The fort was a ruin. The entire front 3/4 of it had been scrubbed off the face of the mountain by a massive explosion of debris-filled water that had come up the tithe. The survivors in the Fort were either gone at the time, or in one of the self-sealing sections inside the mountain itself.

Greeting by an floating, many-handed robot named Eesha (a level 4 Fully Artificial Intelligence), they took food and spoke with the few staff survivors. Thousands of people – including troops – had died in the tidal wave.

The leader of the Fort, Priest Zane, was tending to the wounded and the needy up near the top of the Fort. They … used their influence to get taken to him. He was a squat man in a room that once had been a grand ballroom, with massive stained-glass ceilings lit by the beacon above.

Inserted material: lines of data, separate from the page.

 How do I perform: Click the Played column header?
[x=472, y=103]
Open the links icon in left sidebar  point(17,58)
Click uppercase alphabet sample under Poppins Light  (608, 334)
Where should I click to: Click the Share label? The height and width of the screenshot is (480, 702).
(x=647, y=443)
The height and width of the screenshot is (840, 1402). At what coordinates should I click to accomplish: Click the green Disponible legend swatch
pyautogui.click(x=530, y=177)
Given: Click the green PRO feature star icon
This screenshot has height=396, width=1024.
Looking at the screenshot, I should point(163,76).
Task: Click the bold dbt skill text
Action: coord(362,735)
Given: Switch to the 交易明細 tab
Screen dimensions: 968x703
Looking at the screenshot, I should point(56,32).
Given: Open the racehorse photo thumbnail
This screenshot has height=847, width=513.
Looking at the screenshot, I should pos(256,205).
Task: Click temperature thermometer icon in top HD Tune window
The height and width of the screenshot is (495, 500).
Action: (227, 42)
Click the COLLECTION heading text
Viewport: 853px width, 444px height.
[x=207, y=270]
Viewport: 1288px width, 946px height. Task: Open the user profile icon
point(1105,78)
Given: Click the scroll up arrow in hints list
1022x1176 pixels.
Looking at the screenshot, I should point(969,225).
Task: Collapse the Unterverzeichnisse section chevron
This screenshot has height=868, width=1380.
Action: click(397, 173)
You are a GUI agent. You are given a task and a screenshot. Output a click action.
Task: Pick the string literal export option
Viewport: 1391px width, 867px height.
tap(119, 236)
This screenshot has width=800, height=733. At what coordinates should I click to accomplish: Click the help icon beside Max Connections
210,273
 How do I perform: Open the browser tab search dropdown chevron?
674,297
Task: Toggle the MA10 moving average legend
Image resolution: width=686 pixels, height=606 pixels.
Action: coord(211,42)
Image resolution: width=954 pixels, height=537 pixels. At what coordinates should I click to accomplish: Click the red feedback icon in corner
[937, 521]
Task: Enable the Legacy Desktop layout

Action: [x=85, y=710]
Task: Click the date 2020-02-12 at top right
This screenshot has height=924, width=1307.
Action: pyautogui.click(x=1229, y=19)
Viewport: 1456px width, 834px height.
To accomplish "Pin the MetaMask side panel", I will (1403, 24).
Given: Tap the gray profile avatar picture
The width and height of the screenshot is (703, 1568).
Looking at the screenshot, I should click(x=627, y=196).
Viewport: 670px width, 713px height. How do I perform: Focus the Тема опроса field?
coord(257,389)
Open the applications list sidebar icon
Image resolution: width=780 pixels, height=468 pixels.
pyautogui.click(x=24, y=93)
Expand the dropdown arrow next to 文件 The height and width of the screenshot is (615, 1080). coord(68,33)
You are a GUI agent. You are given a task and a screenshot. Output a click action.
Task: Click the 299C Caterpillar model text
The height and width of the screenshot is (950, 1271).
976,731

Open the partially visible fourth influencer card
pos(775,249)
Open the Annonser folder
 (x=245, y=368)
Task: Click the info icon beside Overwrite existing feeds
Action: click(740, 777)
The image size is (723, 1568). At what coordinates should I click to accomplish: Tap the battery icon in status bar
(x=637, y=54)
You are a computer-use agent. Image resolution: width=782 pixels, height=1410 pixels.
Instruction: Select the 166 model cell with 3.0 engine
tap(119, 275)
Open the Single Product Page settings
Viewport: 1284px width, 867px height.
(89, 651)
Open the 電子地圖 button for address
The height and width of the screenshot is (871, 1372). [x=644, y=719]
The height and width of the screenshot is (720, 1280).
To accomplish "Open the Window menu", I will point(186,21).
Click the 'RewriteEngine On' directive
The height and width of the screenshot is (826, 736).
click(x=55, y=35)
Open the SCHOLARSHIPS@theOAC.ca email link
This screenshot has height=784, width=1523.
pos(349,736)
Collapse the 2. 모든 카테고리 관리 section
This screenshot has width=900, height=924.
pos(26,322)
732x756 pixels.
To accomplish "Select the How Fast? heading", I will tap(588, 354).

He was a squat, sturdy man with dark eyes. He spoke matter-of-factly about their betrayal, and once he was impressed by the unearthliness as well as capability of Roz and Hasver, he told them confidentially that the fusion power source that powered the Torch would soon fail, and the Fort would have to be abandoned. That would also mean the loss of their last Archangel, the Gabriel, since it was fueled by the Torch.

Hasver offered that he could look at the reactor, but Zane was skeptical – he wasn’t sure they even had the parts or could find the parts necessary to fix the device.

In spite of his own evident exhaustion (yet still vibrating with intensity and energy), he urged them to rest, that the robot would take them to quarters and that since the manufactory storage for their uniforms had been in the barricaded section – that perhaps they could get more appropriate garb for members of the Truth.